Interface designers have criticized the placement of the test and real-world missile attack options in the same drop-down menu, but even if this crisis is enough to change that particular drop-down option, there is little assurance that future technical design will account for end user error. Actions with serious consequences should require some extra deliberation and counter action and not arise from a wavering finger, a momentary lack of attention, or someone’s faulty sense making. Although, HI-EMA has indicated that a second person will now be required to confirm issued alerts, we think the incident in Hawaii should provoke a wholesale reconsideration of the potential for error, and not just in the emergency management realm.
The slow recovery from the error is also significant, and generates more questions than we presently have answers for. While HI-EMA could tweet a retraction, sending a retraction by phone alert—one that would reach all who had received the erroneous message—was thought to involve many steps, including contacting Federal Emergency Management Agency and programming a retraction message.
Why the subsequent confusion? There were conflicting reports on whether Hawaii officials contacted FEMA for permission to retract the alert. A news report said that FEMA permission was not needed, and that HI-EMA was seeking guidance on how to handle the situation. But the HI-EMA report stated they were getting “authorization.” Clearly, there were misunderstandings. We can now see some form of what the sociologists Lee Clarke and Charles Perrow termed “prosaic organizational failure,”— a belief that systems were in place, that those systems worked, and a lack of awareness that the systems were tightly coupled. Once a mistake was made, turning back was difficult and time-consuming.
By now, most researchers are skeptical of human error as the cause of accidents without looking at larger contexts. What we do see, is a system’s inability to anticipate, manage, and recover from such a mistake.
Diane Vaughan’s work on the Challenger disaster revealed that the 1986 tragedy resulted not from mere human error, but rather from factors deeply connected to organizational culture and hidden aspects of technological interaction. We might consider her careful ethnographic approach to this topic, some twenty years after her book was first published.
Until the false ballistic missile alert, the system worked, but only in people’s imaginations. Any individual can make a mistake—in fact, we should expect that. The new plan to have two people on hand for subsequent tests is an improvement, but this incident should provoke a much deeper examination of this key element of our emergency management system.

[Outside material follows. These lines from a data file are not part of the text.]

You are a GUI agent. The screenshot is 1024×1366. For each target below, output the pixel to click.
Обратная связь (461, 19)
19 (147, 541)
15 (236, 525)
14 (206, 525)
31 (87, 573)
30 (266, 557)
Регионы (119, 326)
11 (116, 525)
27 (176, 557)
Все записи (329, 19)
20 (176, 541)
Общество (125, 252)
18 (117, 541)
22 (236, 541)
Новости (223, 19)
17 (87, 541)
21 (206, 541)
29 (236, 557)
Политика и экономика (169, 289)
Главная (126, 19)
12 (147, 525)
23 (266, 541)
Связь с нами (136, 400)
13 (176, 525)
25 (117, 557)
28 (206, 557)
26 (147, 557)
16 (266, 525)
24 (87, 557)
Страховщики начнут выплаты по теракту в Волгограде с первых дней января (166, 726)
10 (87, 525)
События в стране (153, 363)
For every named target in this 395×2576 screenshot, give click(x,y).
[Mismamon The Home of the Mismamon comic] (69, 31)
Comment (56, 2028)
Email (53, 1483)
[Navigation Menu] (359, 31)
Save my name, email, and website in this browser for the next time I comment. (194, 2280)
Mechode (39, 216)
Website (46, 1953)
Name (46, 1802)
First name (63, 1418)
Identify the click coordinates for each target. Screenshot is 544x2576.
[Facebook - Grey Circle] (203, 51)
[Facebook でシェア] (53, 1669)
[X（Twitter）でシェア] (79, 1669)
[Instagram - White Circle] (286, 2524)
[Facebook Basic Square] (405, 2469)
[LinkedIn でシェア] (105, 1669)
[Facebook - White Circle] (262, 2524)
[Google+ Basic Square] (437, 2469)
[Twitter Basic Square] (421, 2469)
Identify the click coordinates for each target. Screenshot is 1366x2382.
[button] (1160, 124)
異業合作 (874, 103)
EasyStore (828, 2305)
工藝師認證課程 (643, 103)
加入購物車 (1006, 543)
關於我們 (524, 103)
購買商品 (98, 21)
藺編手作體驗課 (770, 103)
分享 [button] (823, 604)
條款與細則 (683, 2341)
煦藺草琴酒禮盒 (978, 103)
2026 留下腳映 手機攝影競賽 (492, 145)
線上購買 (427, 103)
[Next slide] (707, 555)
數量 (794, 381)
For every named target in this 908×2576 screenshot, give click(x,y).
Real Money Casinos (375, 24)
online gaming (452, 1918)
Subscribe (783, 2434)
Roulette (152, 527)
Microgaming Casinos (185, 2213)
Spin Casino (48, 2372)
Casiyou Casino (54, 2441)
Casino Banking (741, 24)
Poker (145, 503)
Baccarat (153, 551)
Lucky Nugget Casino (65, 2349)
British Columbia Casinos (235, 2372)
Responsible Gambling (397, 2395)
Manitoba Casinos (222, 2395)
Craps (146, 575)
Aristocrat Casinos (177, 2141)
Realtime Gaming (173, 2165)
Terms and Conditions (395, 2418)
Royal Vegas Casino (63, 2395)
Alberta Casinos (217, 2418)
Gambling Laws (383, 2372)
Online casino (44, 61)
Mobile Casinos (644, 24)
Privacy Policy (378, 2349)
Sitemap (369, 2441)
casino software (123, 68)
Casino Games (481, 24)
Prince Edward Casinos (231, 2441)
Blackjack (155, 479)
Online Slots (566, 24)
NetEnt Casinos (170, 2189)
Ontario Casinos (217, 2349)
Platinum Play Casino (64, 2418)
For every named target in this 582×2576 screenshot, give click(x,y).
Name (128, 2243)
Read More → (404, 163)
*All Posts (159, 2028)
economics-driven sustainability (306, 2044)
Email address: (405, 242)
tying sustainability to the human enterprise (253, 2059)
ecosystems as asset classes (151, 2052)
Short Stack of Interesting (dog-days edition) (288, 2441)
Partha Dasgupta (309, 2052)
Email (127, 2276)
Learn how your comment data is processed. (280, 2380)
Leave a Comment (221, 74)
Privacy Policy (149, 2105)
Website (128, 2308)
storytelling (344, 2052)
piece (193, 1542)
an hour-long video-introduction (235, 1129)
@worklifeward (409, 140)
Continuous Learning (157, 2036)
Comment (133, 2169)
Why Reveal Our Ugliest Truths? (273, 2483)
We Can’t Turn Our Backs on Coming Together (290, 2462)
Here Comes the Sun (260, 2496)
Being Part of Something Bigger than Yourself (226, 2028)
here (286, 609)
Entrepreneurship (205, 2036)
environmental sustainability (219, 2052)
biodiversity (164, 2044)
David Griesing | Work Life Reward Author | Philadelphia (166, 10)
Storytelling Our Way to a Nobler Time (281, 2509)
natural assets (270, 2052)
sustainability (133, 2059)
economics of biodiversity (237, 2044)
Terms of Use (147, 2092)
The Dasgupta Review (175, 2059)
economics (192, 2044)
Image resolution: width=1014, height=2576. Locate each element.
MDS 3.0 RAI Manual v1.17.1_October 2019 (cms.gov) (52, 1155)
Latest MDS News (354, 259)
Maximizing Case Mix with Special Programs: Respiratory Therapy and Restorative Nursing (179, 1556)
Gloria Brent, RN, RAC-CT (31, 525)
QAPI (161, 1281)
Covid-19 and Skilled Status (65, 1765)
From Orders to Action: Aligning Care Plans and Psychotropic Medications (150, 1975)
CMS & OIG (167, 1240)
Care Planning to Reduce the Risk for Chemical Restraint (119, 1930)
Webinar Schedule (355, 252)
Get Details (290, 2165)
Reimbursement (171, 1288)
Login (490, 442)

It’s not likely that HI-EMA is the only agency in the United States to have such an interface, or to have different understandings of their role than their colleagues at FEMA have. Every aspect of the system should now be examined: from software and interface design, to procurement policies, to the fact that there is virtually no research at all on how emergency officials interact with their technologies or incorporate those technologies into larger multi-organizational, multi-jurisdictional systems.
Perhaps above all else, we can take a fresh look at the fragmented emergency management system in the United States and reexamine the roles, responsibilities, and expectations of agencies at all levels of government. Let’s not make the mistake of simply chalking what happened in Hawaii up to human error. We would be wise to see this as a signal event for possible future breakdowns.